● Exercise requirements: Switch every "Post" to "Entry" in the data below. Reproduce the lines from the one containing "リスタート 蕨店(Re★Start) (40, 709)" through the one containing "With Sympathy (352, 775)", with nothing else altered.

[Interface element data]
-- -- --
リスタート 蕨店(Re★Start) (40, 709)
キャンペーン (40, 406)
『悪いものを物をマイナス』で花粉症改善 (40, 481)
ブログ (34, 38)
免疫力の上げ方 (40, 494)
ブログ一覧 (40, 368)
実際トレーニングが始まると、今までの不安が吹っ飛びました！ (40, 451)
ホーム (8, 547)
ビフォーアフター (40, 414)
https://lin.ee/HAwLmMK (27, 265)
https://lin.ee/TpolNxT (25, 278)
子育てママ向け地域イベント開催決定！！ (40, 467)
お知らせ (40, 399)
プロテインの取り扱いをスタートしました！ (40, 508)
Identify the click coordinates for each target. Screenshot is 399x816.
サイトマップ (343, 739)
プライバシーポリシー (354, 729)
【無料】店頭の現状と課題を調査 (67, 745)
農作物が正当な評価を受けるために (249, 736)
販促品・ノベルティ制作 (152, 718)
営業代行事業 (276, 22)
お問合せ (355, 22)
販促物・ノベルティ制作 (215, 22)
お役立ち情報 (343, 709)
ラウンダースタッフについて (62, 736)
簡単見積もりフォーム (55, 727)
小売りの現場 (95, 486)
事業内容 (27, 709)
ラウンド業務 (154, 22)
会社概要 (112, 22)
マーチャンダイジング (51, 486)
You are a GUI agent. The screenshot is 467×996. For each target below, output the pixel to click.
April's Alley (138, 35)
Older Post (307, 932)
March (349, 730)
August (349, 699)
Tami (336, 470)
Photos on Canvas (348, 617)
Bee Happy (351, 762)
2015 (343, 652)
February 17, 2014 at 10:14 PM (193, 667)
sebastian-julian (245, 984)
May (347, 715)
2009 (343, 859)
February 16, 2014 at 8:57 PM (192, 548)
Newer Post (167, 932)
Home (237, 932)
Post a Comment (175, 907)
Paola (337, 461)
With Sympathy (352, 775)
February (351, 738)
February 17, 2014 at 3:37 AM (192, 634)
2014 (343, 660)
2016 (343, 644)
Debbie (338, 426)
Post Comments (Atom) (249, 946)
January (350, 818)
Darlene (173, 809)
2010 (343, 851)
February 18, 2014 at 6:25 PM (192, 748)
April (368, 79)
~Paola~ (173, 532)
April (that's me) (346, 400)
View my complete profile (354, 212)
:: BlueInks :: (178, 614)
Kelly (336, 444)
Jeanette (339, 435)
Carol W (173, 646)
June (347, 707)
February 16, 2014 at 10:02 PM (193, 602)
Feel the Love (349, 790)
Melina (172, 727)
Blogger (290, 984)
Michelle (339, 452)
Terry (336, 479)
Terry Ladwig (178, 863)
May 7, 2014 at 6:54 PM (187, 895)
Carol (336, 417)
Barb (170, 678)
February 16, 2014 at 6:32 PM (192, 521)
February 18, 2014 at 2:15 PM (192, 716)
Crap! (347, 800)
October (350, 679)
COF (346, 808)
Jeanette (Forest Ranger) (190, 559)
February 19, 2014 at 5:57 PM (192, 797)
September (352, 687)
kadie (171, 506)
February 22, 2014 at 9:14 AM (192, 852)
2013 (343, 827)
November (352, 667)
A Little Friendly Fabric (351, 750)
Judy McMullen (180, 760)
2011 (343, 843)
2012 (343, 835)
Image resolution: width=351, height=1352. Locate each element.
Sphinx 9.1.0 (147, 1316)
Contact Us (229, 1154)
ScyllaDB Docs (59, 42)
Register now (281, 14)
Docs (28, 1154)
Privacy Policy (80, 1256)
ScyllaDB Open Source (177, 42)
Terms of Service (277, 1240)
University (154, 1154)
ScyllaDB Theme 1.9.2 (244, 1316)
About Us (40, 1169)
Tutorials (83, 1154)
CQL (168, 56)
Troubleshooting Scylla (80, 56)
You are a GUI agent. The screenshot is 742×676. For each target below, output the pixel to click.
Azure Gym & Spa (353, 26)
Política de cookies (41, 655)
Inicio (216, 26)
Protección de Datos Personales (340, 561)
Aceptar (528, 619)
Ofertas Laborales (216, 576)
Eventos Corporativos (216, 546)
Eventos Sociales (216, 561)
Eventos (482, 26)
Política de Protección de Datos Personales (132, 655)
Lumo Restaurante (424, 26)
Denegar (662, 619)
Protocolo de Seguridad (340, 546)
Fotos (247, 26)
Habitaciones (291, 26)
-- -- --
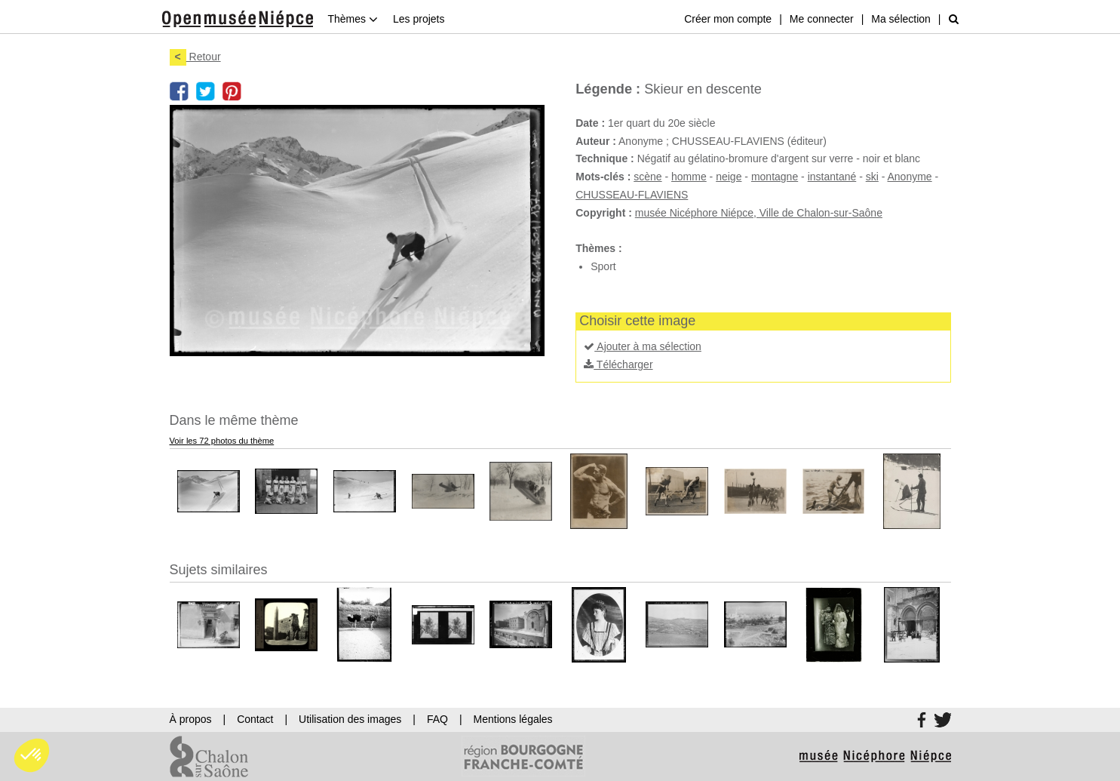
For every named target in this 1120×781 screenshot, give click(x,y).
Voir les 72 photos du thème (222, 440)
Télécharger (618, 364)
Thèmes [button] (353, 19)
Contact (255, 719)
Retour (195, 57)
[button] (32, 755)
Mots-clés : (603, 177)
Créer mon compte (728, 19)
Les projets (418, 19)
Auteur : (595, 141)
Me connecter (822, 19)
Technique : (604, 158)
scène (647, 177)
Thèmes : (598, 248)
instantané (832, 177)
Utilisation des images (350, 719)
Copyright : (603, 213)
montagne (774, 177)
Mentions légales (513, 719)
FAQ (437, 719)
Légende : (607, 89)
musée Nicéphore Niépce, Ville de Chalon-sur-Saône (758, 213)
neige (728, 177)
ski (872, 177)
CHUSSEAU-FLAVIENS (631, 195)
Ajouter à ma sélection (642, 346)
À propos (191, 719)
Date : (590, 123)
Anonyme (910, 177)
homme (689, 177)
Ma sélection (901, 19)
-- -- --
● Answer to this task:
リスタート 蕨店(Re★Start) (40, 709)
キャンペーン (40, 406)
『悪いものを物をマイナス』で花粉症改善 (40, 481)
ブログ (34, 38)
免疫力の上げ方 (40, 494)
ブログ一覧 (40, 368)
実際トレーニングが始まると、今までの不安が吹っ飛びました！ (40, 451)
ホーム (8, 547)
ビフォーアフター (40, 414)
https://lin.ee/HAwLmMK (27, 265)
https://lin.ee/TpolNxT (25, 278)
子育てママ向け地域イベント開催決定！！ (40, 467)
お知らせ (40, 399)
プロテインの取り扱いをスタートしました！ (40, 508)
Identify the click coordinates for each target. Screenshot is 399x816.
サイトマップ (343, 739)
プライバシーポリシー (354, 729)
【無料】店頭の現状と課題を調査 (67, 745)
農作物が正当な評価を受けるために (249, 736)
販促品・ノベルティ制作 (152, 718)
営業代行事業 (276, 22)
お問合せ (355, 22)
販促物・ノベルティ制作 (215, 22)
お役立ち情報 (343, 709)
ラウンダースタッフについて (62, 736)
簡単見積もりフォーム (55, 727)
小売りの現場 (95, 486)
事業内容 (27, 709)
ラウンド業務 (154, 22)
会社概要 (112, 22)
マーチャンダイジング (51, 486)
You are a GUI agent. The screenshot is 467×996. For each target below, output the pixel to click.
April's Alley (138, 35)
Older Entry (307, 932)
March (349, 730)
August (349, 699)
Tami (336, 470)
Photos on Canvas (348, 617)
Bee Happy (351, 762)
2015 (343, 652)
February 17, 2014 at 10:14 PM (193, 667)
sebastian-julian (245, 984)
May (347, 715)
2009 (343, 859)
February 16, 2014 at 8:57 PM (192, 548)
Newer Entry (167, 932)
Home (237, 932)
Entry a Comment (175, 907)
Paola (337, 461)
With Sympathy (352, 775)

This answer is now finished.